The holy martyr Boniface was a servant to a wealthy and wicked woman in Rome, and was her paramour. His mistress decided that she wanted to have some relics of a Christian martyr in her house to use as an amulet to ward off evil, and dispatched Boniface to buy what she desired. In the city of Tarsus, Boniface witnessed the death of many for the sake of Christ, and was converted. He denounced himself to the authorities and said, “I too am a Christian.” He was then tortured and beheaded. Slaves took his body back to Rome, and an angel appeared to his former mistress, saying, “Take him who was once your servant, but who is now our brother—he is the guardian of your soul.” She repented and built a church where Boniface’s relics were buried. (290)
Your martyr Boniface, O Lord our God, in his struggle received an incorruptible crown from You. With Your strength, he brought down the tyrants and broke the cowardly valor of demons. Through his prayers, O Christ our God, save our souls.

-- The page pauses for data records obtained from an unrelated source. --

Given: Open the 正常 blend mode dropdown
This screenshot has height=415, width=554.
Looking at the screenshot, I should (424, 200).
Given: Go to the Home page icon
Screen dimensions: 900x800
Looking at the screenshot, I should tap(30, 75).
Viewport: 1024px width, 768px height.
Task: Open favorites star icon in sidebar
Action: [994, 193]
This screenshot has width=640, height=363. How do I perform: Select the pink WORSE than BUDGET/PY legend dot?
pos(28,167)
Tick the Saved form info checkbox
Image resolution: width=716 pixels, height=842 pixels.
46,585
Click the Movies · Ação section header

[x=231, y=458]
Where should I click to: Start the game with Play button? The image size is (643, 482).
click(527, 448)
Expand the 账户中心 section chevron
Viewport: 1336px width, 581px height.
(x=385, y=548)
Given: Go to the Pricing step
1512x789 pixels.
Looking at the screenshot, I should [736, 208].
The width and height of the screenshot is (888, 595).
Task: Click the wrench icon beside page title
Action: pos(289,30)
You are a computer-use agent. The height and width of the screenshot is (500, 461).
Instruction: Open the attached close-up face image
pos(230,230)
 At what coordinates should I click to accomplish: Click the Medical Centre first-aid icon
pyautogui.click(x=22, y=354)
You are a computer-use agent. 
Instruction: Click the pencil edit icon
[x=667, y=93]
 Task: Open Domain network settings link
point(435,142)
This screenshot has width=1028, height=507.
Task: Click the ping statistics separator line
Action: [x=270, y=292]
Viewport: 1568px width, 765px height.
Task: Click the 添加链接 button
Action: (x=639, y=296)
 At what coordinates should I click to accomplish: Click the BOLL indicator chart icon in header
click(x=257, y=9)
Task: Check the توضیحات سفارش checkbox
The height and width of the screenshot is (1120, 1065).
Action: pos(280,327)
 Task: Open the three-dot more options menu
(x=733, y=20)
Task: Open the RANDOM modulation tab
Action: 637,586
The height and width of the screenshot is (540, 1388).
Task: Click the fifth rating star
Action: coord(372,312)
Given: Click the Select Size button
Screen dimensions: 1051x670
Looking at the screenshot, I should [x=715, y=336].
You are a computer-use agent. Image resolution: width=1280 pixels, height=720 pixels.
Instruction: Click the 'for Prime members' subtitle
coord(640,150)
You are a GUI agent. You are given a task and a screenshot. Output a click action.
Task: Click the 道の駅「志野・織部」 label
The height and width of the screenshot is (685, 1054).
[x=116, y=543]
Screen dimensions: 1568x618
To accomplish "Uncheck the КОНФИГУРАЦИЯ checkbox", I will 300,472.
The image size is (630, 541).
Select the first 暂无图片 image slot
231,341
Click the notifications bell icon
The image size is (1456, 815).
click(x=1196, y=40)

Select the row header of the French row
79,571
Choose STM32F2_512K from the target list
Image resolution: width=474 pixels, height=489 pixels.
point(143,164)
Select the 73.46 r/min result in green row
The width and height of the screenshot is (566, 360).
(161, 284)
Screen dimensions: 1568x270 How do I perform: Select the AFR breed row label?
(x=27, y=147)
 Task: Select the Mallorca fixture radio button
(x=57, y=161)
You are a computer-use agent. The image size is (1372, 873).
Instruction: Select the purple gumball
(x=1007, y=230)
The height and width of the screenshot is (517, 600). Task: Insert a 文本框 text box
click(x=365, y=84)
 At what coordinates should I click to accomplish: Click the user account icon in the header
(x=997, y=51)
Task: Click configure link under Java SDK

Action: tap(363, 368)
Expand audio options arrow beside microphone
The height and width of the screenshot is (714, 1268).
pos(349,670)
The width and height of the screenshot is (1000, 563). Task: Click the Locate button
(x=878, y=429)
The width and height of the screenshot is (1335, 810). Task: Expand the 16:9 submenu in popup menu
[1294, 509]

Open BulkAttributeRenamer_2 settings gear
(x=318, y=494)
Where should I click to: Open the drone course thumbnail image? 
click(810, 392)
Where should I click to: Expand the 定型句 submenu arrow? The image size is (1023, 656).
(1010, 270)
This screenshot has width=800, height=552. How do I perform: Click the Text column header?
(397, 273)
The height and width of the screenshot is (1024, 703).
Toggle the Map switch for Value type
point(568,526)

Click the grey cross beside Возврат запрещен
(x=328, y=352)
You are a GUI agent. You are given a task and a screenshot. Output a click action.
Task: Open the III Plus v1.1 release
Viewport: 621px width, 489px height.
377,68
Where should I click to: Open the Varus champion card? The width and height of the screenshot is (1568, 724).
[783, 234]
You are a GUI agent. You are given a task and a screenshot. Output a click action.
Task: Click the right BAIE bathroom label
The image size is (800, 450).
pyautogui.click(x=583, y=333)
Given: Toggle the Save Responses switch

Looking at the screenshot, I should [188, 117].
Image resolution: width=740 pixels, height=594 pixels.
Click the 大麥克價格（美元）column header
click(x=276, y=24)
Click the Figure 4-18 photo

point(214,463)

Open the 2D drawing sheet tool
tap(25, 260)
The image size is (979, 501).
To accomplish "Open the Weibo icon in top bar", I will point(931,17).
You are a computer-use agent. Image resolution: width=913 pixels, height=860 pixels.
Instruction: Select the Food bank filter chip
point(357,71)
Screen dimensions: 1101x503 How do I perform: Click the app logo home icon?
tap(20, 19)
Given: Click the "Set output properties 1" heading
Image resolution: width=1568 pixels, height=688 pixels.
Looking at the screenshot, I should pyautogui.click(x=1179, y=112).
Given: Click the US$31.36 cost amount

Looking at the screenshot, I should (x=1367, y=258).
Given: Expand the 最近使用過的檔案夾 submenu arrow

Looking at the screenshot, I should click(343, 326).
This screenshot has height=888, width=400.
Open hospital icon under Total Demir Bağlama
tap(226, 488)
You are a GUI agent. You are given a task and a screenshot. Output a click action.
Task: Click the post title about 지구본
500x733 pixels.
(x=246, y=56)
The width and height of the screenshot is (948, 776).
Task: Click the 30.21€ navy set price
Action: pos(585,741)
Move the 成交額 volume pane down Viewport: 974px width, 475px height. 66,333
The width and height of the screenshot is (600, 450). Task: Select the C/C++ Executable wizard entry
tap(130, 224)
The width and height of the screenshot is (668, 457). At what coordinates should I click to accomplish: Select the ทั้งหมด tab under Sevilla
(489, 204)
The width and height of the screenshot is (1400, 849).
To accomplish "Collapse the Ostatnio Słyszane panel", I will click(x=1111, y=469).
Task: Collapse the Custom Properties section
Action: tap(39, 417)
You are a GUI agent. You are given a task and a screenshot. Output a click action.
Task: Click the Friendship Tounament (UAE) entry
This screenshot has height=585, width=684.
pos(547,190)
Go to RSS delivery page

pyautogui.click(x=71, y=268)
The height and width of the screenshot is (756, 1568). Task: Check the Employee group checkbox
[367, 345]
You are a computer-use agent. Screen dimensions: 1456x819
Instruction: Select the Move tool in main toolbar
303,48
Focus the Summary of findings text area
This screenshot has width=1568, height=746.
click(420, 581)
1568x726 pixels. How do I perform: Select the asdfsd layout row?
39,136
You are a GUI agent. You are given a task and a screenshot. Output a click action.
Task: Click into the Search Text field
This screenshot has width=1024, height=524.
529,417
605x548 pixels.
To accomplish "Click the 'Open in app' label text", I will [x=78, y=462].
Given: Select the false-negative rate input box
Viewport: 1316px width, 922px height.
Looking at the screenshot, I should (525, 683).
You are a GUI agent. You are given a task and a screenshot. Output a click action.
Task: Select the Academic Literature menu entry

O crown-bearer and most wise Boniface, you offered yourself as a willing, immaculate sacrifice to the One Who was born of a Virgin for our sake.
Hebrews 3: 5-11, 17-19
Brothers and sisters: Moses “was faithful in God’s household” as a servant charged with the task of witnessing to what would be spoken; but Christ was faithful as the Son placed over God’s house. It is we who are that house, if we hold fast to our confidence, and the hope of which we boast.
Wherefore, as the Holy Spirit says: “Today, if you should hear his voice, harden, not your hearts, as at the revolt in the day of testing in the desert, when your father’s tested and tried me, and saw my works for forty years. Because of this I was angered with that generation, and I said, ‘They have always been of caring heart, and have never known my ways.’ Thus I swore in my anger, ‘They shall never enter into my rest.’”
With whom was God angry for forty years? Was it not those who had sent, whose corpses fell in the desert? To whom but to the disobedient did he swear that they would not enter into his rest? We see, moreover, that it was their unbelief that kept them from entering.
Mark 10: 46-52
At that time Jesus was leaving Jericho with his disciples and a large crowd, there was a blind beggar Bartimaeus sitting by the roadside. On hearing that it was Jesus of Nazareth, he began to call out, “Jesus, Son of David, have pity on me!” Many people were scolding him to make him keep quiet, but he shouted all the louder, “Son of David, have pity on me!” Then Jesus stopped and said, “Call him over.” So they called the blind man over, telling him as they did so, “You have nothing to fear from him! Get up! He is calling you!” He threw aside his cloak, jumped up and came to Jesus. Jesus asked him, “What do you want me to do for you?” “Rabboni,” the blind man said, “I want to see.” Jesus said in reply, “Be on your way! Your faith has healed you.” Immediately he received his sight and started to follow Jesus up the road.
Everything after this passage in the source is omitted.